Length Of Time In Possession : 6 yrs minimum
1984 is the incredibly famous final work from George Orwell. Despite not having read it, I came to it feeling like I knew "too much" about it, simply because it has seeped into popular culture so much. Particularly for me, I'd had the novel completely spoilered by the BBC series done by Sebastian Faulks 'On Fiction' so I always knew the end and several aspects of the storyline which in a way was frustrating.
Somehow knowing what was coming added pathos to the novel for me in many areas. Winston Smith lives in a totalitarian regime which constantly reminded me of what is known of modern day North Korea, in many ways the novel, published in 1949, proves prophetic not just for societies like North Korea but also for our own.
In particular I wondered what Orwell would have made of the TV series that bears the name of omniscient overseer 'Big Brother' - basically a series which regularly exhibits the worst of society.
Again the series 'Room 101' a jocular take on a place which was, truly, the stuff of nightmares.
Winston Smith is a subversive living in Oceania : a conglomerate of the English speaking Western States perpetually at war with the others. Winston Smith seeks to be part of the revolution, and join 'The Brotherhood' those working against 'Big Brother'
There were parts of 1984 in terms of the prose that I really enjoyed. I particularly liked these quotes :
"Why should it be intolerable unless one had some kind of ancestral memory that things had once been different?"
"Perhaps a lunatic was simply a minority of one. At one time it had been a sign of madness to believe that the Earth goes round the sun : today that the past is unalterable. He might be alone in holding that belief, and if alone, then a lunatic. But the thought of being a lunatic did not greatly trouble him : the horror was that he might also be wrong"
That last quote particularly I thought was sheer brilliance.
Where the experience of the novel faltered for me was the lengthy 25 page inclusion of the treatise of Emmanuel Goldstein which struck me as a polemic and a sociology lesson.
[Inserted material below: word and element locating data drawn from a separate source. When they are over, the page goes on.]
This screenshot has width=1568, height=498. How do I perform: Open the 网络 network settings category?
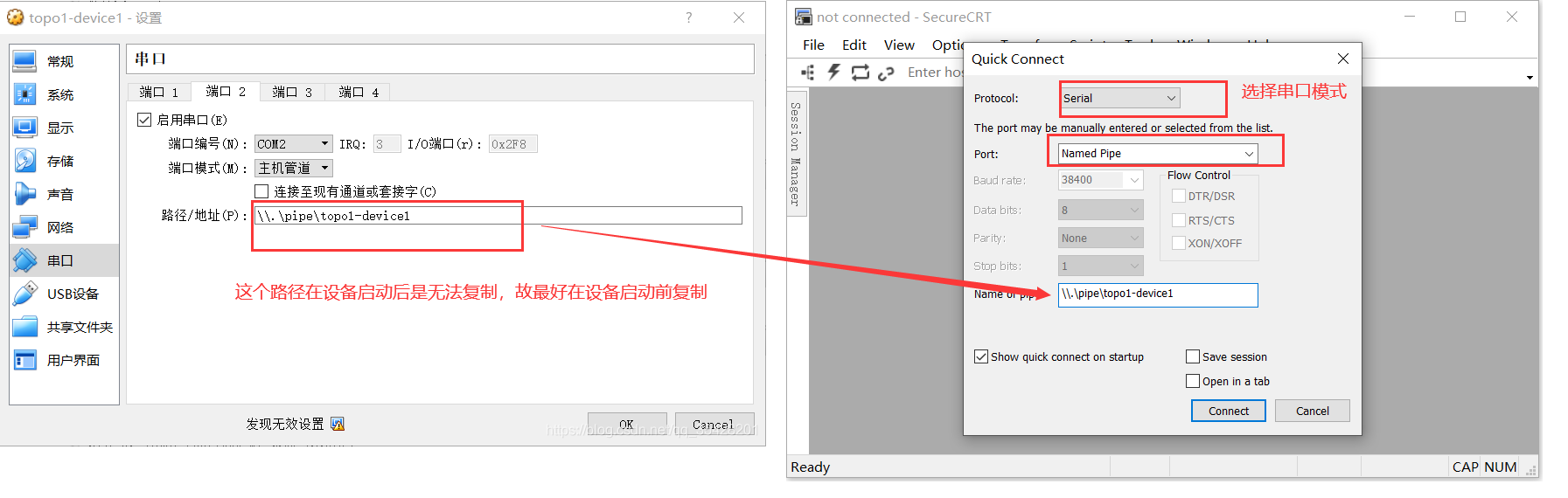coord(59,227)
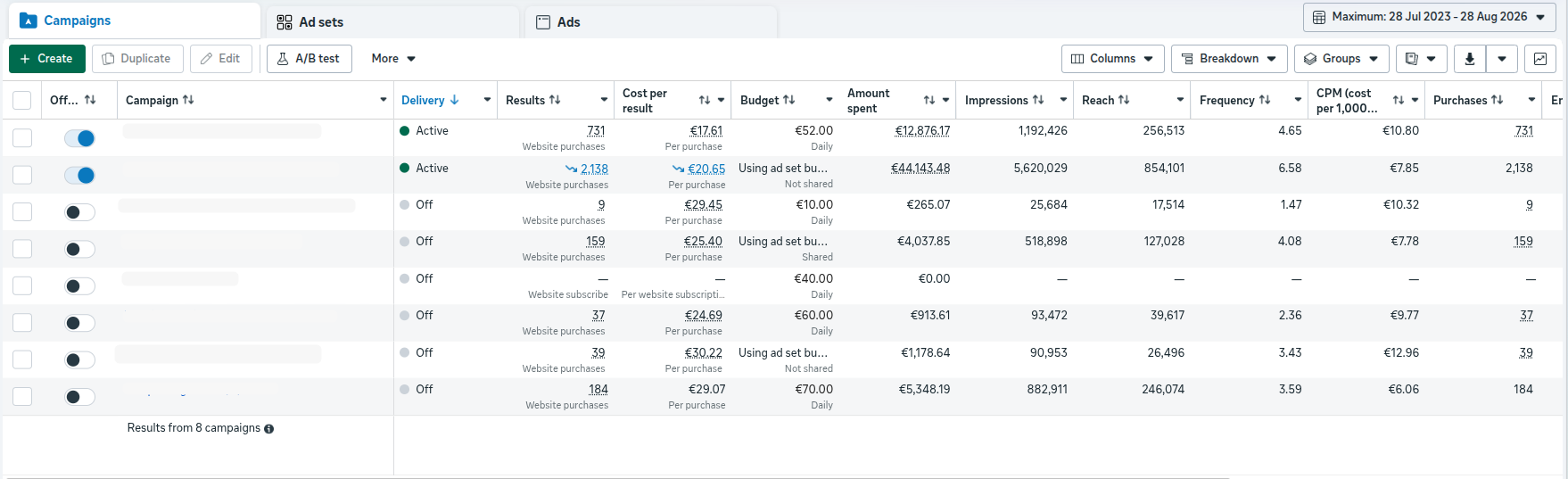Screen dimensions: 1568x479
Task: Click the download export icon
Action: 1469,59
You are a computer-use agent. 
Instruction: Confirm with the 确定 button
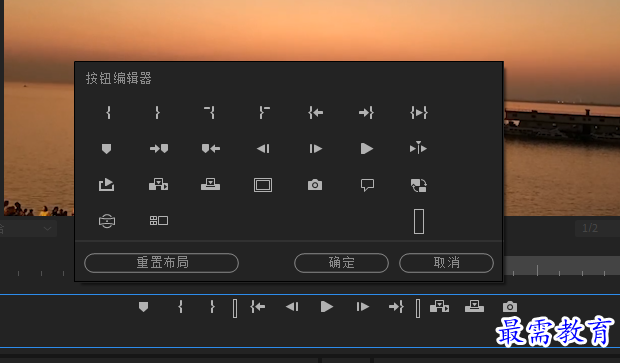(341, 263)
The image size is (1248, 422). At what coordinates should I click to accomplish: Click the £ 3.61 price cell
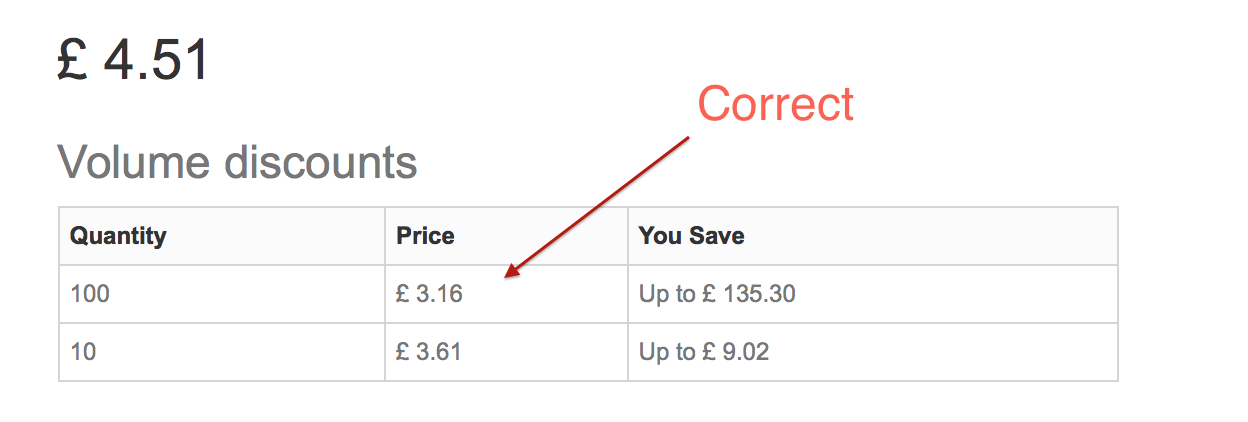pos(430,352)
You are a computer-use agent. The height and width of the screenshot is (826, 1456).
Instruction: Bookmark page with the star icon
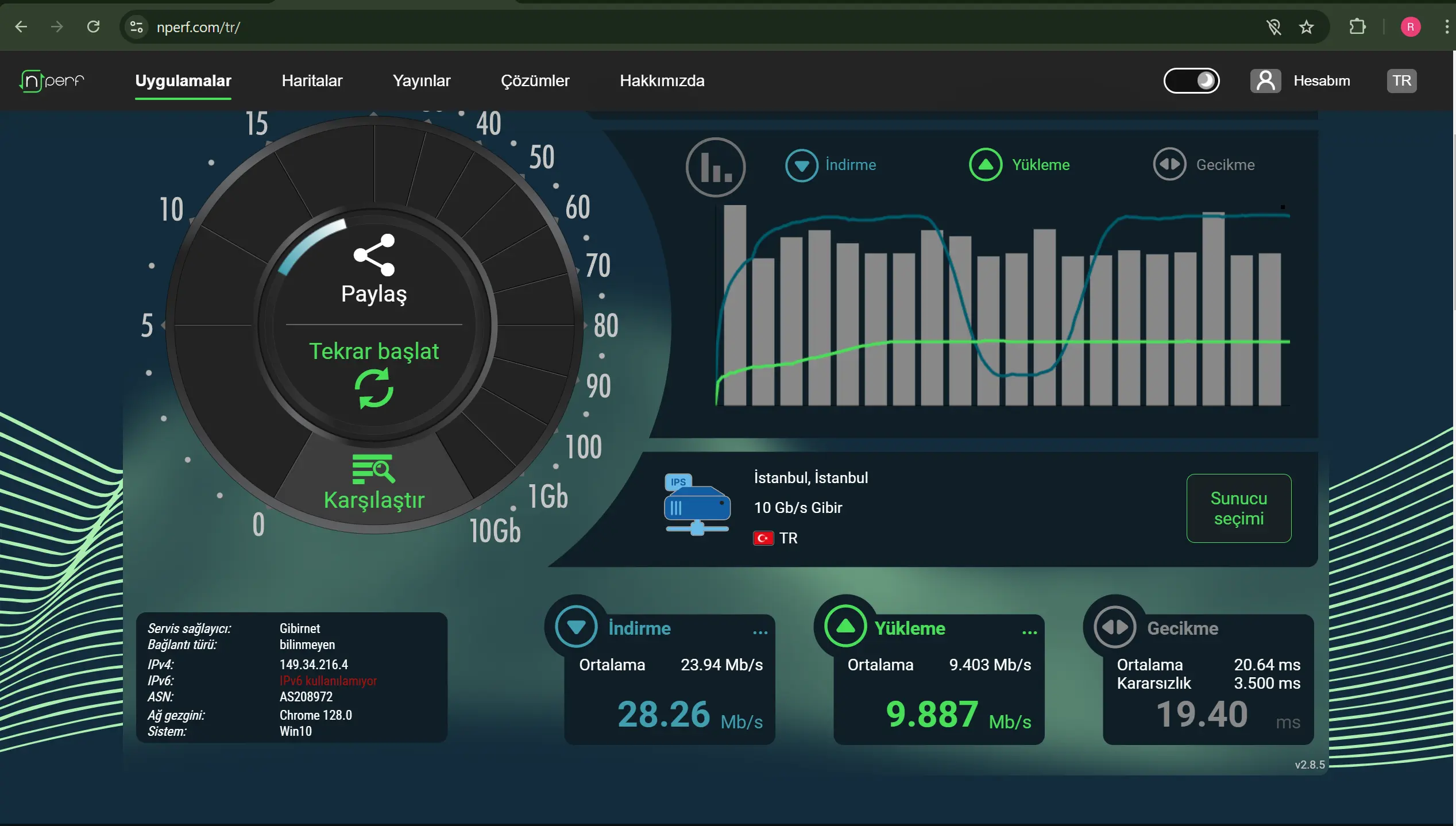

At this point, I felt not that I was reading a novel for enjoyment but that I was back in Sixth Form studying for my A Levels.
All in all for me, this book is a permanent must read for the human race as a whole, not just for its content but for the prose of itself. Though I did know many of the things that came to pass, it did not stop me marvelling at how good this book is and how pertinent it remains today.
Verdict : 9/10
Destination : Pass on or charity shop
I read this only a few years ago, whilst on holiday in Mexico surrounded by Americans. A few of them said how much they liked the book, but none of them seemed to see the funny side of my quips about their country being practically indistinguishable from the Oceania Orwell describes. What I find most astonishing, and in no small part disturbing, is just how many parallels it is possible to draw with Orwell's world and the one in which we now reside. The ministry of truth, for example, and the spin doctoring of modern politics to make any words fit the party narrative.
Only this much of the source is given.